__THE EXERCISE__. Continue the Jeep reader question-and-answer column below, picking up right after its final sentence.

__TEXT EXCERPT__.
=-=-=-=-=

I just inherited a '99 Cherokee Sport with the 4.0L and automatic tranny. I don't know what kind of maintenance has been performed on it in the past, so I am in the process of replacing all of the fluids, tuning it up, and so on. How can I tell which rear axle I have? Also, how can I tell if it has a Trac-Lok differential or not? If it does have a Trac-lok, what is a suitable friction modifier that I can use? Attached is a picture of the differential. The outside diameter of the tubes is just a bit larger than 3 inches. Does the Jp magazine staff have a preferred brand of gear lube?
Since you probably want the lube before you pop the diff cover for inspection, put the transmission in Neutral and with the rear wheels off the ground spin the tires. If they go in the same direction, you've probably got a Trac-Lok. If they spin opposite, it's an open diff-or the Trac-Lok is completely wasted.
There are lots of nice synthetic lubes, but I usually run conventional Valvoline oil in anything I care about. Both Car Quest and NAPA in-house oil brands are actually just Valvoline oil, so if you've got one of those stores nearby you can just buy the NAPA- or Car Quest-brand lube.
As for friction modifier, most hypoid lubes including Valvoline comes with the modifier already in it. However, if the lube you buy doesn't say "for use with limited-slip differentials" on the bottle, you can swing by the Jeep dealership and buy a container of Mopar friction modifier, PN 04318060AB.
Greetings from Sherwood Forest: the legendary home of Robin Hood in merry old England. I have a '78 CJ-7 with an AMC 360 engine. I also have a spare AMC 360 engine to rebuild. Do you have any suggestions as to the best spec for an engine rebuild on a modest budget? Full MPI is outside of my budget, but higher compression pistons, a different cam, and a four-barrel manifold and carburetor are a possibility. I use the CJ for gentle off-roading and general cruising, so a modest power boost with plenty of mid-range torque would be ideal. You have probably covered this before but I have not found it in my back copies of Jp.

=-=-=-=-=

__INFORMATION SHOWN__.
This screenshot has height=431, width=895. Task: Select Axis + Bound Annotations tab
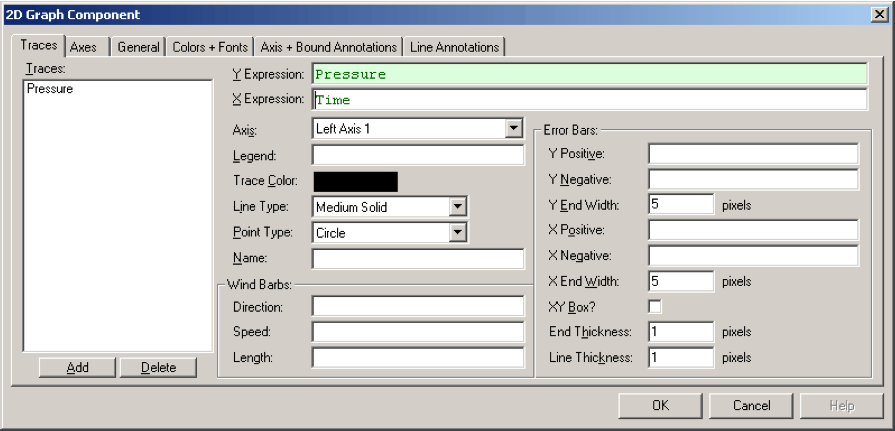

=-=-=-=-=

__TASK ANSWER__.
For your information, my CJ has the standard Quadra-Trac T-case and axles (AMC 20 in the back) with 4.10 gears, 31x10.50R15 tires, a 1.5-inch body lift with heavy-duty shackles, a later roll-over bar, and a period-correct Ramsey REP8000 winch. It spent some years in Switzerland and Ireland before arriving in the UK in 2004.
Sherwood Forest, UK
If you're only looking for a moderate bump in horsepower I'd think about simply adding a camshaft, intake manifold, and good four-barrel carburetor to your current 360. Here are my recommendations:
Camshaft: Summit Racing's PN SUM-K8600 cam and lifter set (duration @ 0.050 214 intake/ 224 exhaust; lift 0.472 intake/ 0.496 exhaust). This is a bargain-basement selection price-wise but won't skimp in the power delivery. It will give you a good bump in power, especially in the mid-range rpms and more power elsewhere in rpm range. Or, if you want something a bit rowdier with more of a lope, more mid-and-upper rpm power, Summit's PN SUM-K8601 cam is a beast (duration @ 0.050 224 intake/ 234 exhaust; lift 0.496 intake/ 0.521 exhaust).
Intake: Most will suggest an Edelbrock Performer intake manifold, but I've found you give up very little, if any, low-end by choosing the Edelbrock Performer RPM. Either the standard RPM or RPM Air Gap intake will give you very similar low-end performance as the standard Performer manifold, but with a big mid-and-upper rpm bump in power. At the top end the RPM is probably worth 15-25hp over the Performer.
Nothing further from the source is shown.